What inspires me to write poetry is just the desire to make sense of my life, which I think is the source of a lot of art. It’s as reflective and analytical as it is creative for me, so when I get it right I feel like I have created something and solved something else.
I wanted to ask you about the poem “Perhaps it Wasn’t Such a Perfect Day for Bananafish.” Salinger’s story that is referenced in the epigraph is so haunting, and I found your poem haunting as well. The ending image stuck with me, of the “I” of the poem searching the hotel windows, “ears perked / for the sound of a muffled gunshot.” But I was equally struck by the image near the center of the poem, where, after seeing this man at the beach who “stands in the foam staring at his feet, / hiding his toes in the cold froth,” you say, “I lay Salinger’s / ‘Nine Stories’ in the bird-pocked sand.” The poem doesn’t spell out what the story of the man standing in the ocean might be, or of the other person in the poem who is reading Salinger’s “Nine Stories.” Yet they’re connected by being in the same place at this exact moment. And by how the man standing in the ocean suggests the male character in Salinger’s story, “A Perfect Day for Bananafish,” which is a story in the collection “Nine Stories.” The “muffled gunshot” in the poem also echoes the ending of Salinger’s story, where the troubled man leaves the beach, goes into his hotel room and shoots himself.
But I’m curious about why the “I” of the poem lays the story collection “in the bird-pocked sand.” We don’t know if he lays it there temporarily, or is, as it were “done” with the book, himself haunted by the story. I had the curious idea that maybe the “reader” I’ll call him/her, thinks this man on the beach is troubled in some way, and that maybe this book of stories is just what he might need.
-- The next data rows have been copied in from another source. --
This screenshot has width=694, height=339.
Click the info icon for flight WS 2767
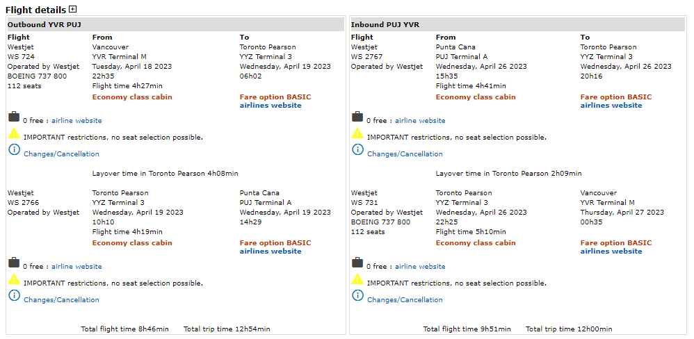[357, 149]
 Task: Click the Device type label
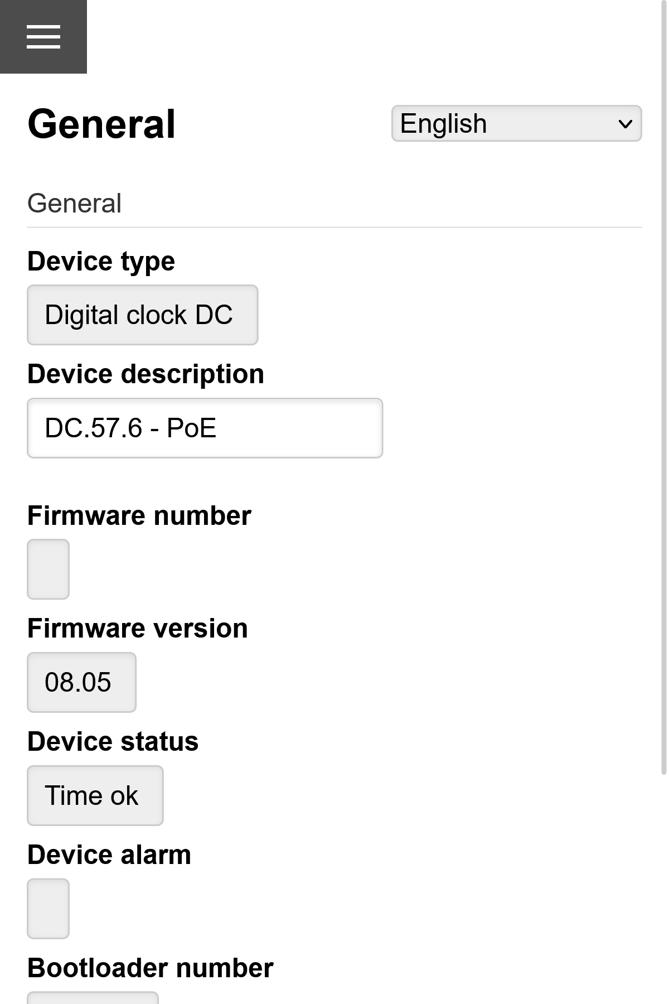[101, 260]
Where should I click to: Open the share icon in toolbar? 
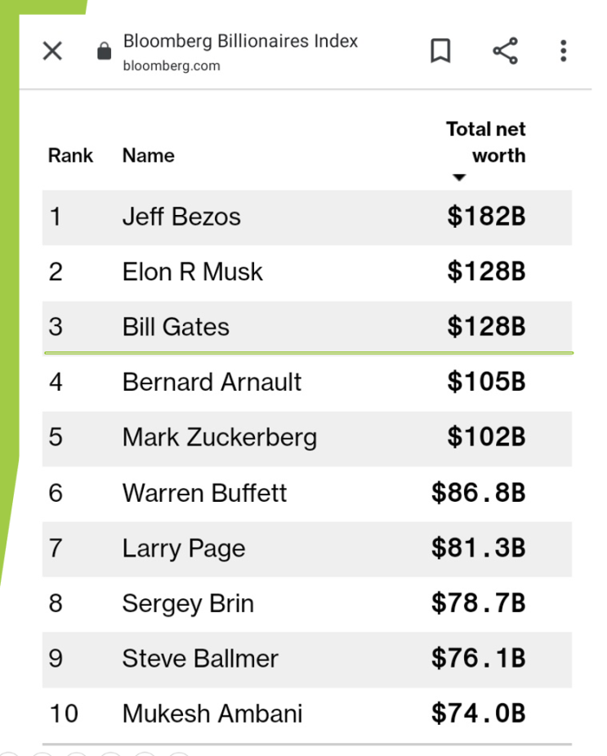pos(505,51)
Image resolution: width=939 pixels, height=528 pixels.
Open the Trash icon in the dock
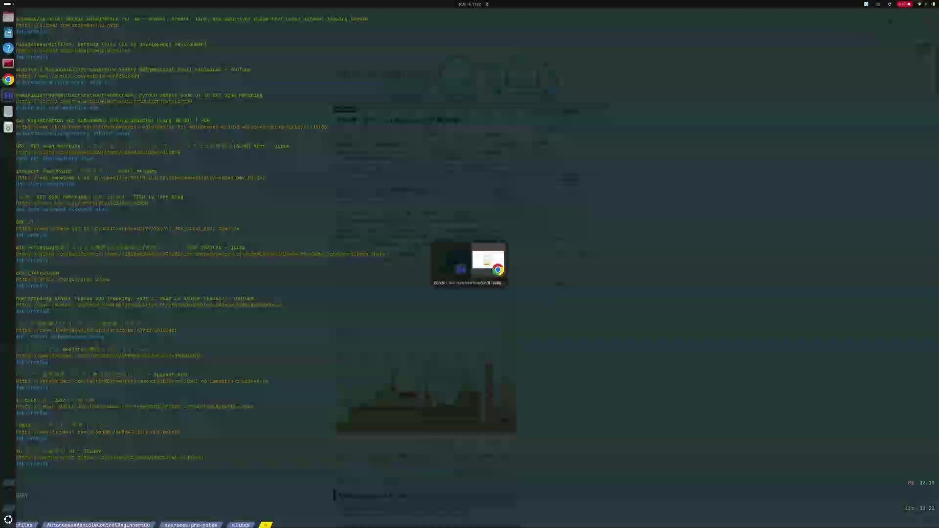(x=8, y=127)
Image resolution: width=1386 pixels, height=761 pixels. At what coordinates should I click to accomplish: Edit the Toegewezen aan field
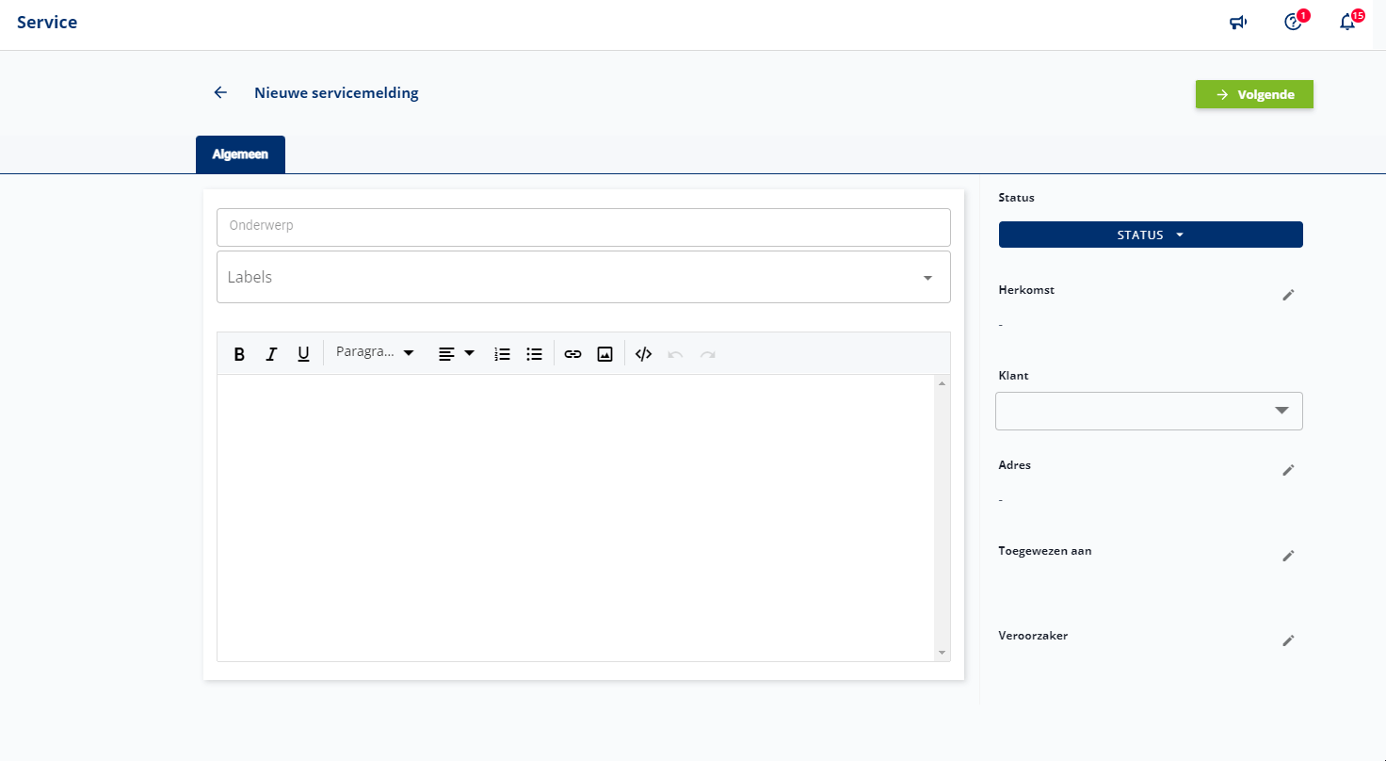pos(1288,556)
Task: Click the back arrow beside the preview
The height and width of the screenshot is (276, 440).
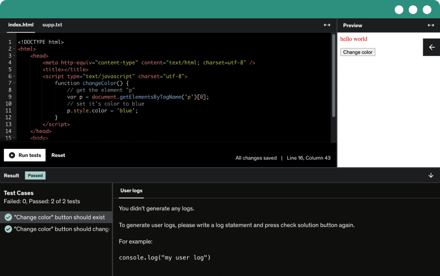Action: tap(431, 47)
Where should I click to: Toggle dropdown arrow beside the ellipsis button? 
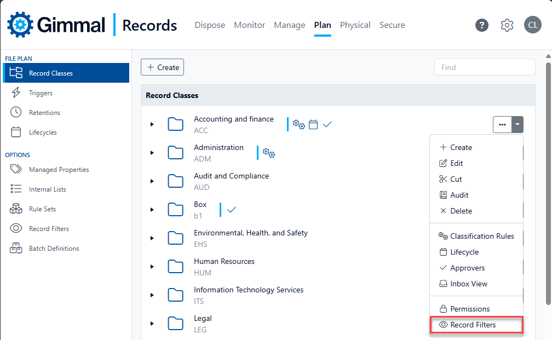pos(518,125)
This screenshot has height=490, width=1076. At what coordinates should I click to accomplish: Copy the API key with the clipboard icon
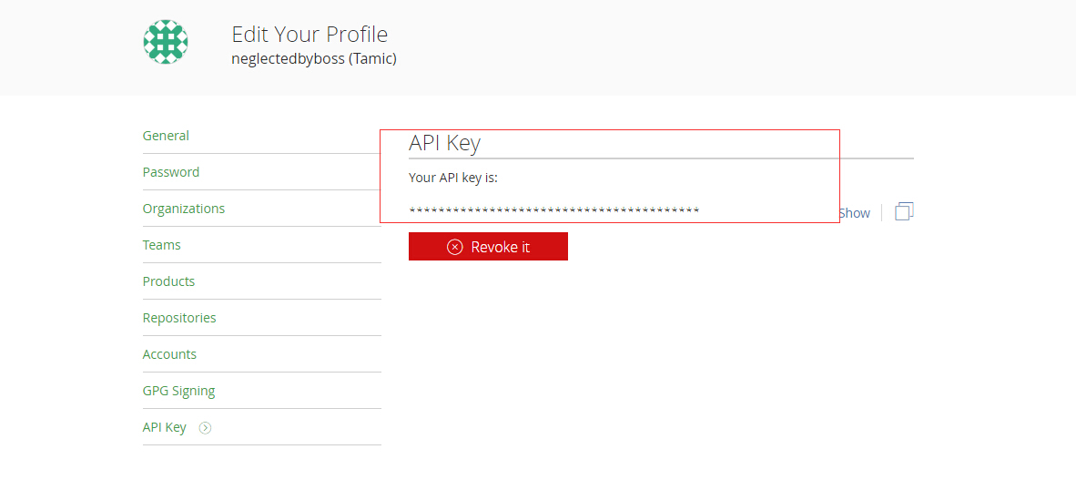(x=904, y=211)

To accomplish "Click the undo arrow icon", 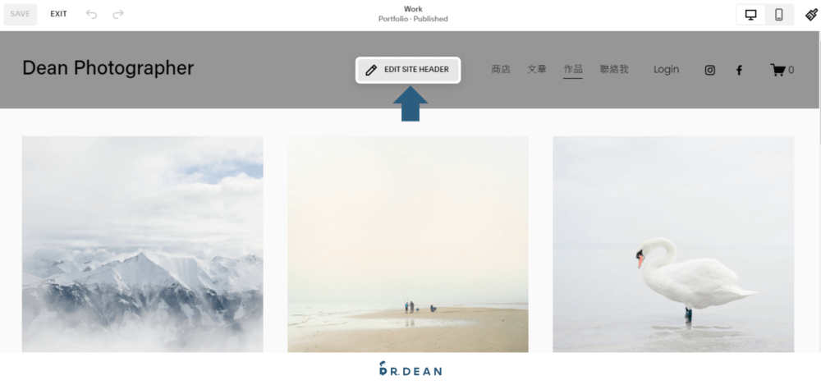I will tap(92, 14).
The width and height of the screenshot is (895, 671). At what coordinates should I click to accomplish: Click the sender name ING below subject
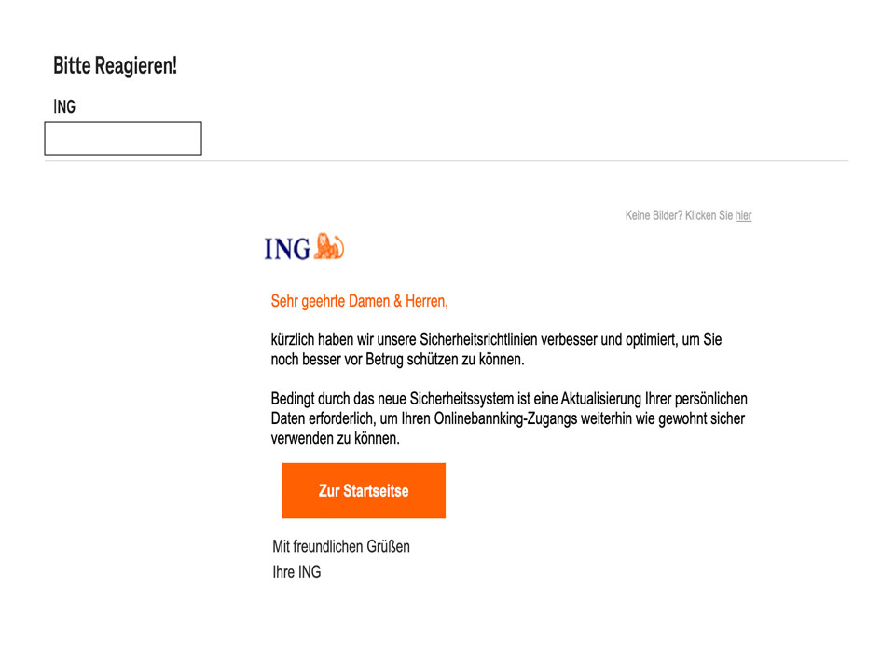click(x=64, y=106)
I’m curious what you meant to suggest by his laying of the book in the sand. It’s such an evocative image, as is the effect of the scene of this beach mirroring the scene in Salinger’s story.
AF: This is a really great question and I feel bad that I can’t give a very long answer to it. On the one hand, I think he’s putting the book down to reflect. Given the setting of the story, I think he is perhaps imagining that he is on the very same beach that Seymour killed himself on and is maybe revisiting the story in his head, imposing it on his current surroundings. I think he sees the man hiding his toes in the water, that’s for the reader (also hopefully reminiscent of Seymour accusing the woman in the elevator of staring at his toes). I like the idea of the reader thinking the book might help this troubled man but the “I” is too lost in thought to notice him, unfortunately.
In your 2014 “Gulf Stream Literary Magazine” interview with Tony Hoagland, he says at one point in the conversation, “Poems are like clues that have been left for us along the road, little packages that have been left which anybody might find. You might read a poem, like I did, by W.S. Merwin, many years ago and say, ‘this man knows what I’ve been looking for, and he’s saying what I’ve been waiting for somebody to tell me.’ Our contemporary poems have the obligation to do that too.”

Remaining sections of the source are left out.